↓

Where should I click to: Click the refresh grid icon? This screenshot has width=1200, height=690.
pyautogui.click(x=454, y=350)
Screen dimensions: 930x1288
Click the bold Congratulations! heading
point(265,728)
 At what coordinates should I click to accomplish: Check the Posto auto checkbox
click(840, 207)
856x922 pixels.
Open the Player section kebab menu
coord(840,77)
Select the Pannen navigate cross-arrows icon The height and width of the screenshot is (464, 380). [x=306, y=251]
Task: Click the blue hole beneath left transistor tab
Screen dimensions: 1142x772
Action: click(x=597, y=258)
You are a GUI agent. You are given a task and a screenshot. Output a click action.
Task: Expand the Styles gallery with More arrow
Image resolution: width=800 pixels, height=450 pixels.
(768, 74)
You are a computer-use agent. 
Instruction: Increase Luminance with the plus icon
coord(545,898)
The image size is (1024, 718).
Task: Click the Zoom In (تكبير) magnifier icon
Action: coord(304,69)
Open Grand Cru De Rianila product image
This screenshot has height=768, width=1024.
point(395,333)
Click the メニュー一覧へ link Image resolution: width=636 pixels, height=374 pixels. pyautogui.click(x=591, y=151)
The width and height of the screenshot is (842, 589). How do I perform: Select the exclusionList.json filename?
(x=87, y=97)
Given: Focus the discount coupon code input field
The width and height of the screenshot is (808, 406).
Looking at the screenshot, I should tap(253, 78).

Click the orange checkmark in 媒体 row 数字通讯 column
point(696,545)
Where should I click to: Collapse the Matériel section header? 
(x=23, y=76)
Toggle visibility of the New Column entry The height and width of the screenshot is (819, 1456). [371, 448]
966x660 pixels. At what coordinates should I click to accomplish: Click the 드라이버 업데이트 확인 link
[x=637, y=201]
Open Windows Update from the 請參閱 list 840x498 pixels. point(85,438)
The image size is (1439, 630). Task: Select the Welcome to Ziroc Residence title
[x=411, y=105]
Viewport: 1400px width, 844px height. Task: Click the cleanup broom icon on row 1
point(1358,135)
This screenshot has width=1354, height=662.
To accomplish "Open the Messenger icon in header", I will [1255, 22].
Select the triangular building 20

↑

The problem = Transcribe all of the records exactly.

Response to the exercise =
Where should I click to: Click the refresh grid icon? This screenshot has width=1200, height=690.
pyautogui.click(x=454, y=350)
Screen dimensions: 930x1288
Click the bold Congratulations! heading
point(265,728)
 At what coordinates should I click to accomplish: Check the Posto auto checkbox
click(840, 207)
856x922 pixels.
Open the Player section kebab menu
coord(840,77)
Select the Pannen navigate cross-arrows icon The height and width of the screenshot is (464, 380). [x=306, y=251]
Task: Click the blue hole beneath left transistor tab
Screen dimensions: 1142x772
Action: click(x=597, y=258)
You are a GUI agent. You are given a task and a screenshot. Output a click action.
Task: Expand the Styles gallery with More arrow
Image resolution: width=800 pixels, height=450 pixels.
(768, 74)
You are a computer-use agent. 
Instruction: Increase Luminance with the plus icon
coord(545,898)
The image size is (1024, 718).
Task: Click the Zoom In (تكبير) magnifier icon
Action: coord(304,69)
Open Grand Cru De Rianila product image
This screenshot has height=768, width=1024.
point(395,333)
Click the メニュー一覧へ link Image resolution: width=636 pixels, height=374 pixels. pyautogui.click(x=591, y=151)
The width and height of the screenshot is (842, 589). How do I perform: Select the exclusionList.json filename?
(x=87, y=97)
Given: Focus the discount coupon code input field
The width and height of the screenshot is (808, 406).
Looking at the screenshot, I should tap(253, 78).

Click the orange checkmark in 媒体 row 数字通讯 column
point(696,545)
Where should I click to: Collapse the Matériel section header? 
(x=23, y=76)
Toggle visibility of the New Column entry The height and width of the screenshot is (819, 1456). [371, 448]
966x660 pixels. At what coordinates should I click to accomplish: Click the 드라이버 업데이트 확인 link
[x=637, y=201]
Open Windows Update from the 請參閱 list 840x498 pixels. point(85,438)
The image size is (1439, 630). Task: Select the Welcome to Ziroc Residence title
[x=411, y=105]
Viewport: 1400px width, 844px height. Task: Click the cleanup broom icon on row 1
point(1358,135)
This screenshot has width=1354, height=662.
To accomplish "Open the Messenger icon in header", I will [1255, 22].
Select the triangular building 20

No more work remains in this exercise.